Sato, J., Kashiwaba, M., Komatsu, H., Ishida, K., Nihei, S., & Kudo, K. (2016). Effect of olanzapine for breast cancer patients resistant to triplet antiemetic therapy with nausea due to anthracycline-containing adjuvant chemotherapy. Japanese Journal of Clinical Oncology, 46, 415–420. 

DOI Link

Study Purpose

To determine the effectiveness and safety of adding olanzapine to triple antiemetic therapy with aprepitant, palonosetron, and dexamethasone as highly emetic anthracycline-containing adjuvant chemotherapy for patients with primary breast cancer

Intervention Characteristics/Basic Study Process

Forty-five patients with breast cancer who experienced greater than grade 1 nausea or any vomiting after the first cycle of chemotherapy using both epirubicin and cyclophosphamide were included. Low-dose olanzapine (2.5 mg per day) was administered orally from the first day of chemotherapy for four days, and the number of episodes of vomiting, scale of nausea, dietary intake, and somnolence were compared with the symptoms after the first cycle.

Sample Characteristics

  • N = 45   
  • MEAN AGE = 49.7 (SD = 13 years)
  • FEMALES: 100%
  • CURRENT TREATMENT: Chemotherapy
  • KEY DISEASE CHARACTERISTICS: Patients with breast cancer receiving 5-flourouracil, epirubicin, and cyclophosfamide (FEC) or epirubicin and cyclophosphamide (EC) therapy in an adjuvant or neoadjuvant setting

Setting

  • SITE: Single site   
  • SETTING TYPE: Inpatient    
  • LOCATION: Iwate Medical University Hospital

Phase of Care and Clinical Applications

  • PHASE OF CARE: Active antitumor treatment

Study Design

  • Nonrandomized, prospective, phase-II trial without placebo control

Measurement Instruments/Methods

  • Common Terminology Criteria for Adverse Events
  • Clopper-Pearson method
  • Excel statistics
  • Cochran-Armitage test
  • Paired t-test or Dunnett t-test

Results

The nausea was significantly improved by adding olanzapine (p < 0.05).

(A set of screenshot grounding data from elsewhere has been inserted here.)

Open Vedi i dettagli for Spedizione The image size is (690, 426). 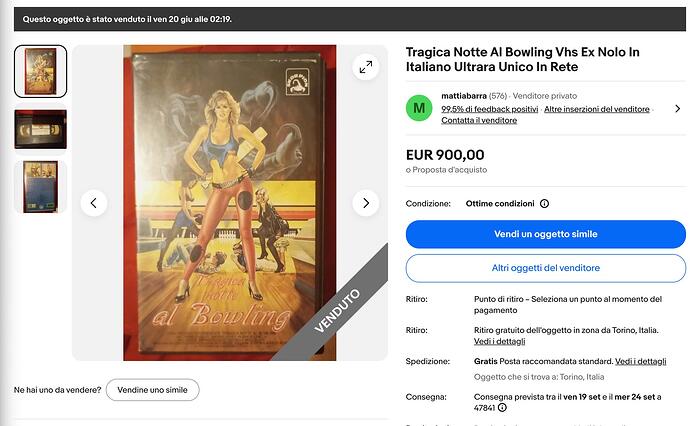click(641, 361)
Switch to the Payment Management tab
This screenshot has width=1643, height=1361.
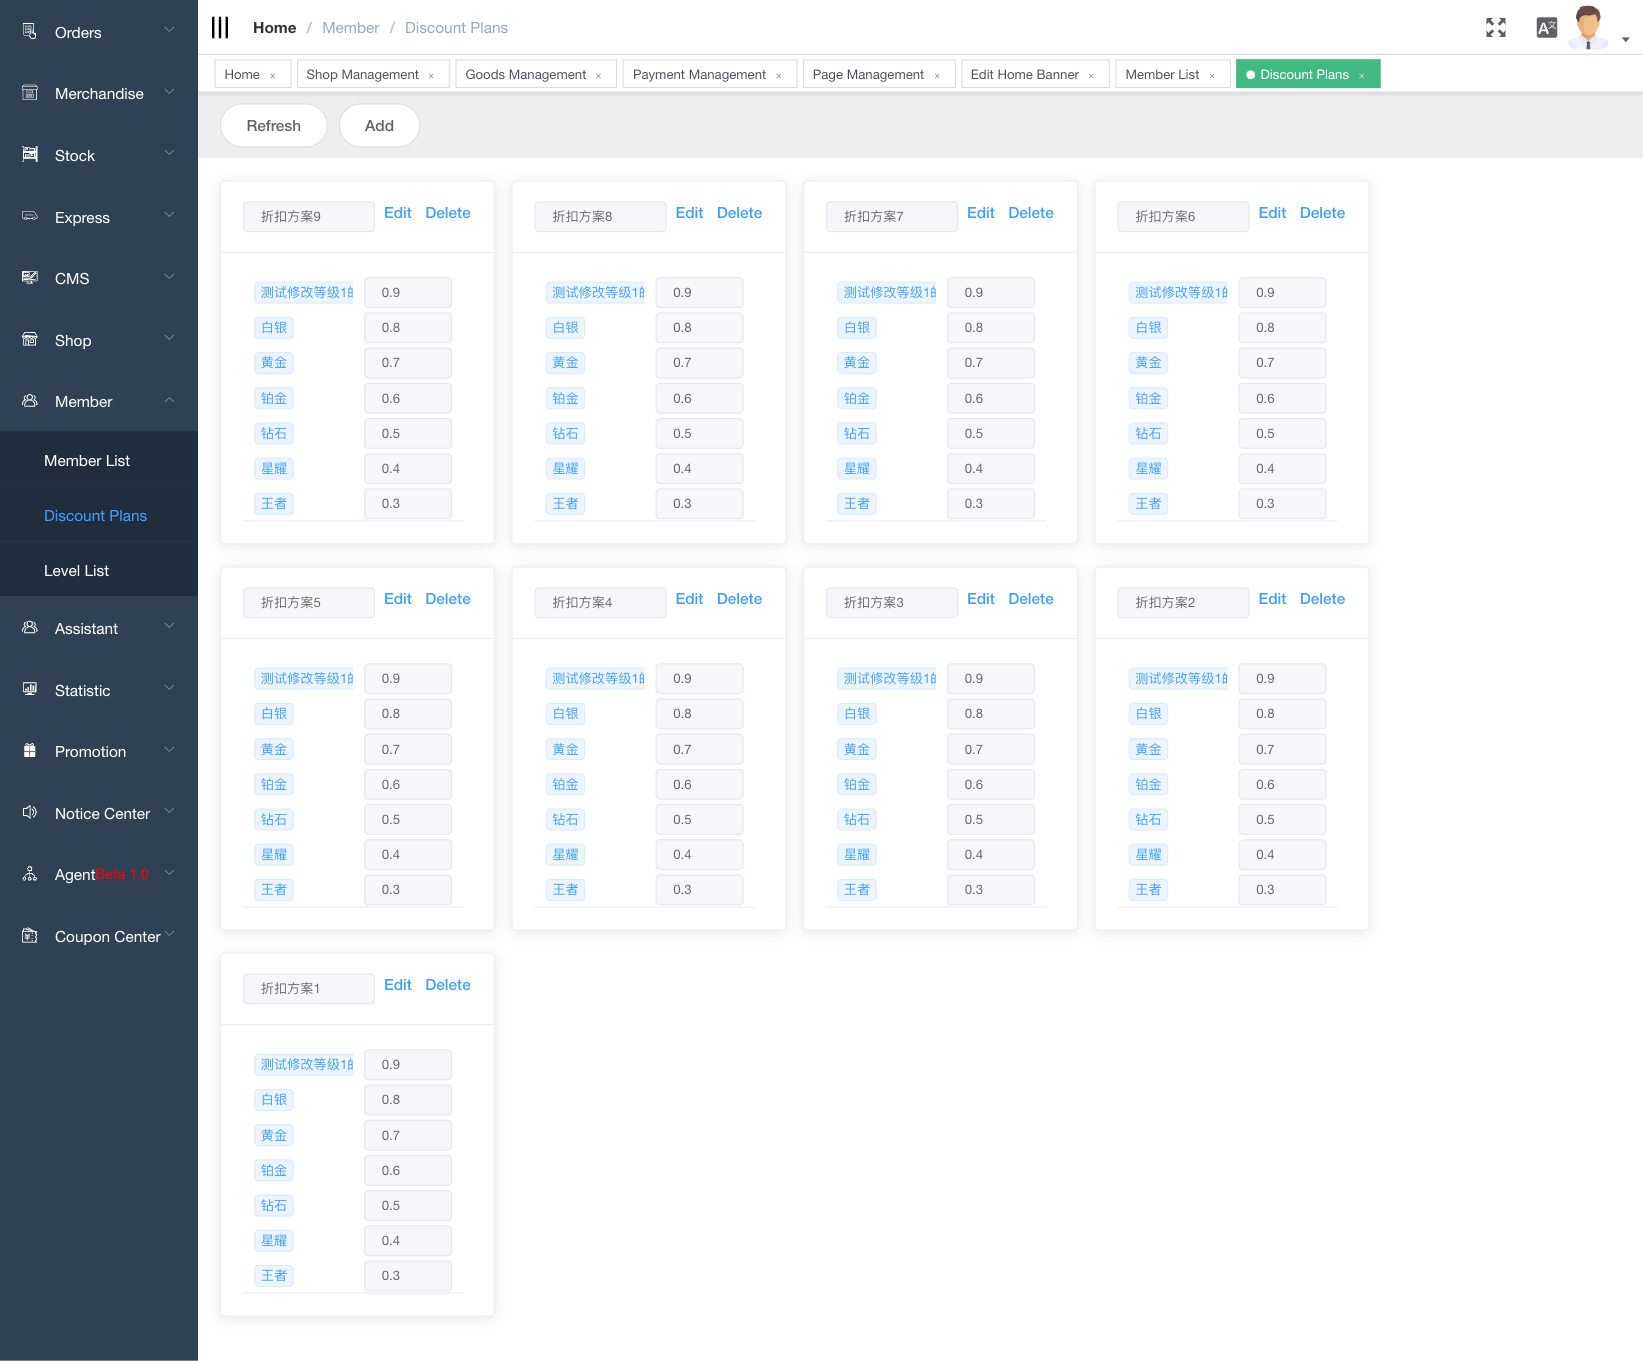699,75
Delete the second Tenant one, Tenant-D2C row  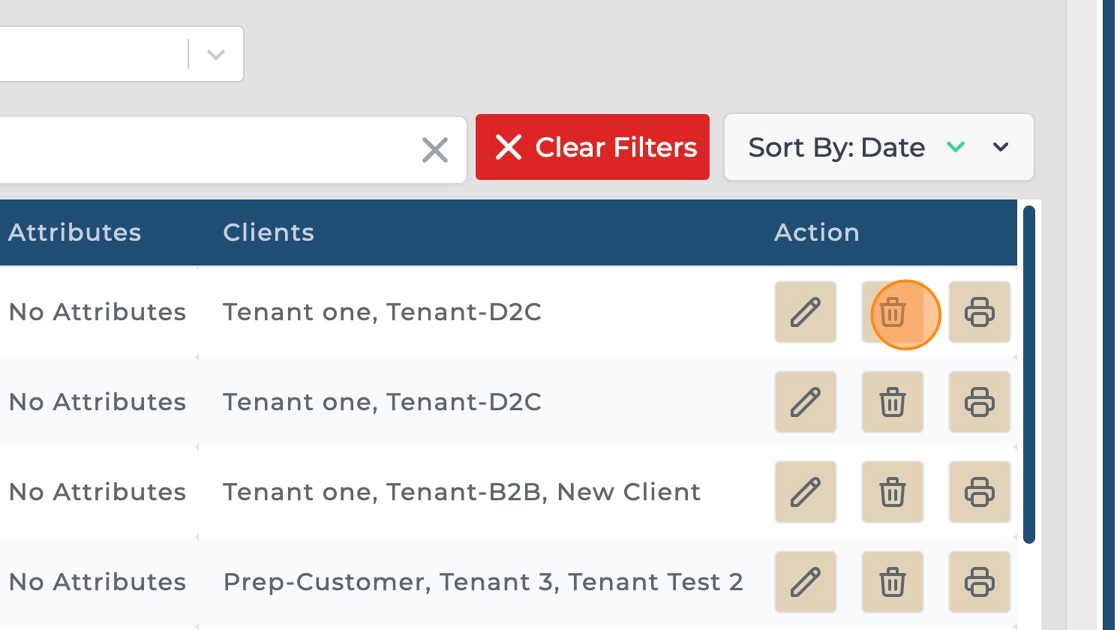pos(892,403)
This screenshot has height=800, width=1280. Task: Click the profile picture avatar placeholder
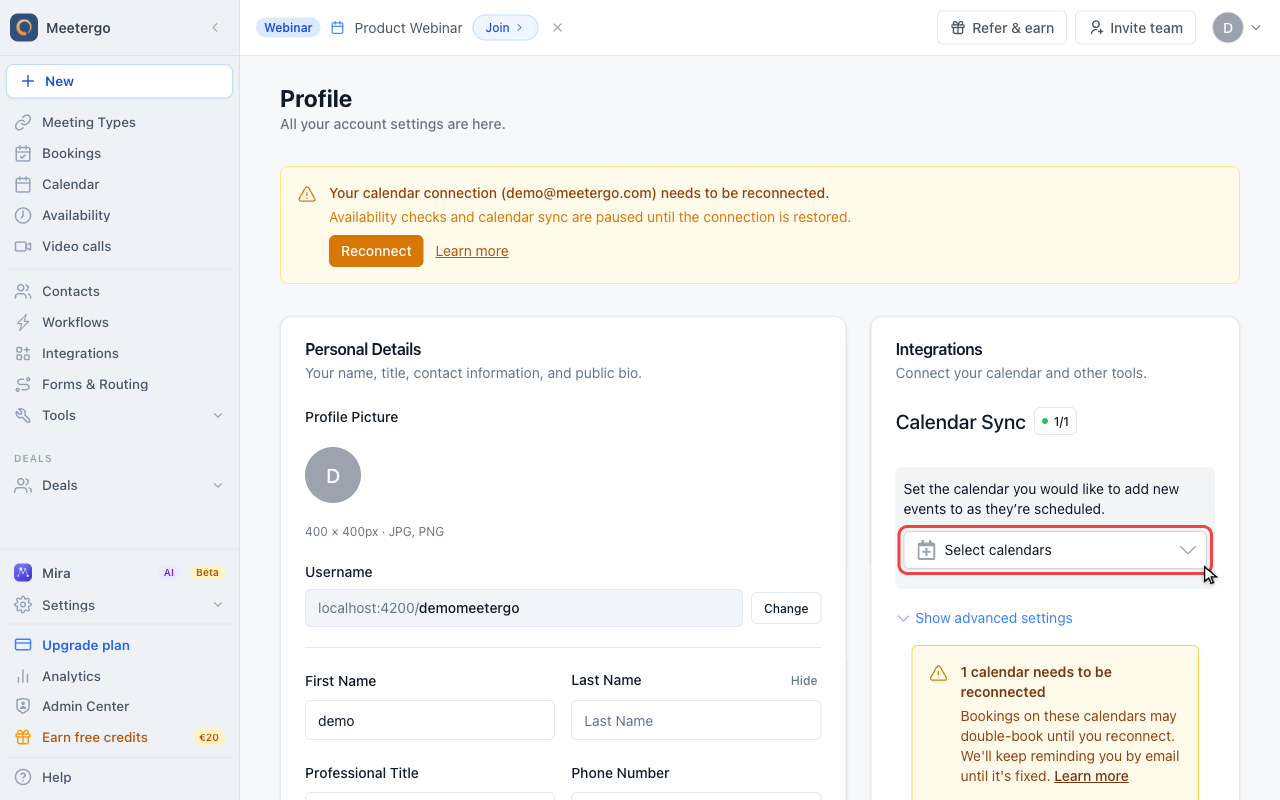tap(333, 475)
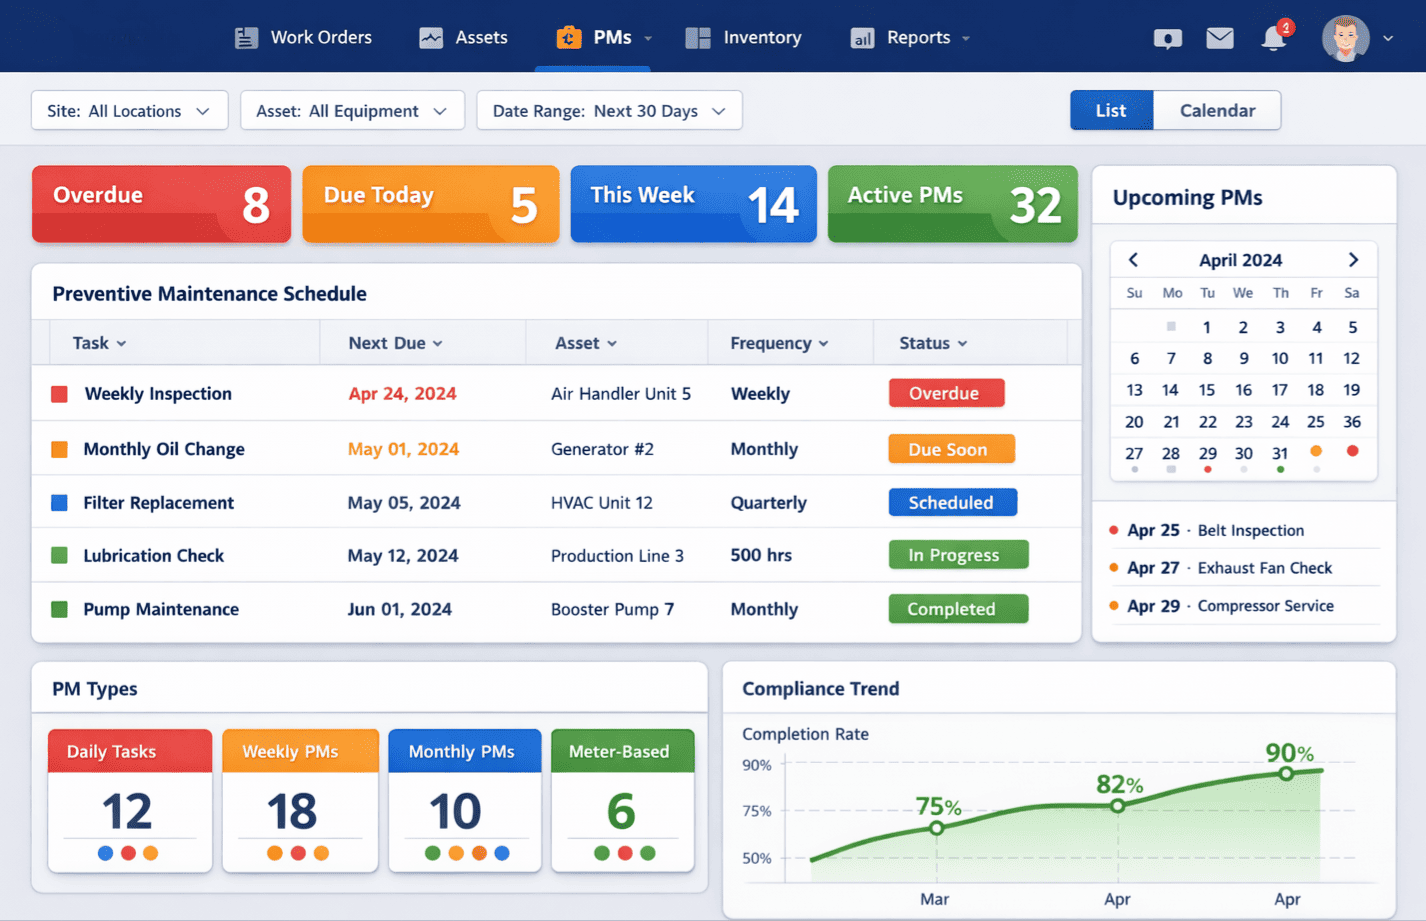Click the orange PMs icon
1426x921 pixels.
[568, 38]
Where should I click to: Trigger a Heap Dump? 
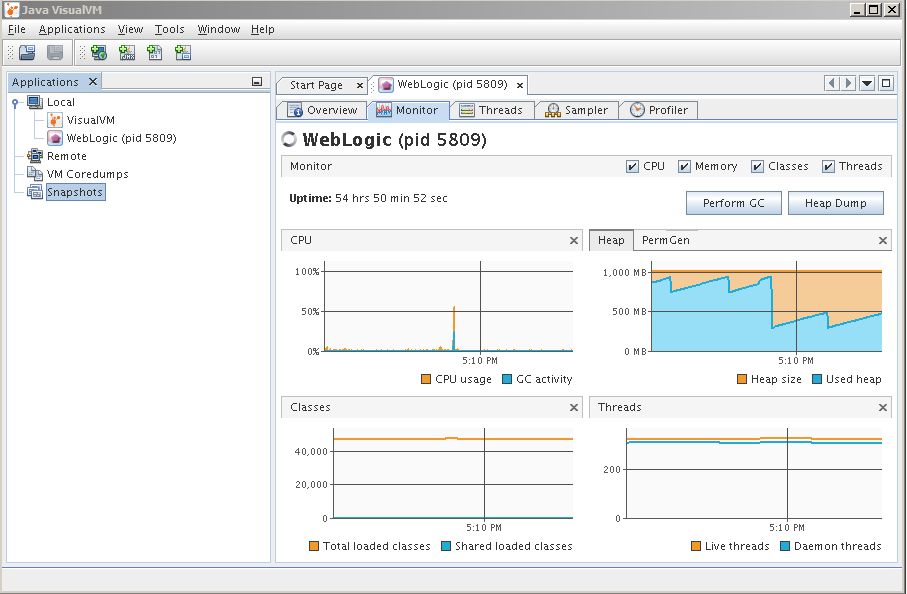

The mean nausea scale and dietary intake were improved by adding olanzapine.

Conclusions

Adding low-dose olanzapine for patients with insufficient nausea relief with triplet antiemetic therapy consisting of palonosetron, a steroid, and aprepitant can be effective and is tolerable.

Limitations

  • Small sample (< 100)
  • Risk of bias (no control group)
  • Risk of bias (no blinding)
  • Risk of bias (no appropriate attentional control condition)
  • Key sample group differences that could influence results

 

Nursing Implications

Patients with breast cancer with highly emetogenic regimens containing both cyclophosphamide and anthracycline treated with triple therapy for resistant nausea could benefit from the addition of low-dose olanzapine.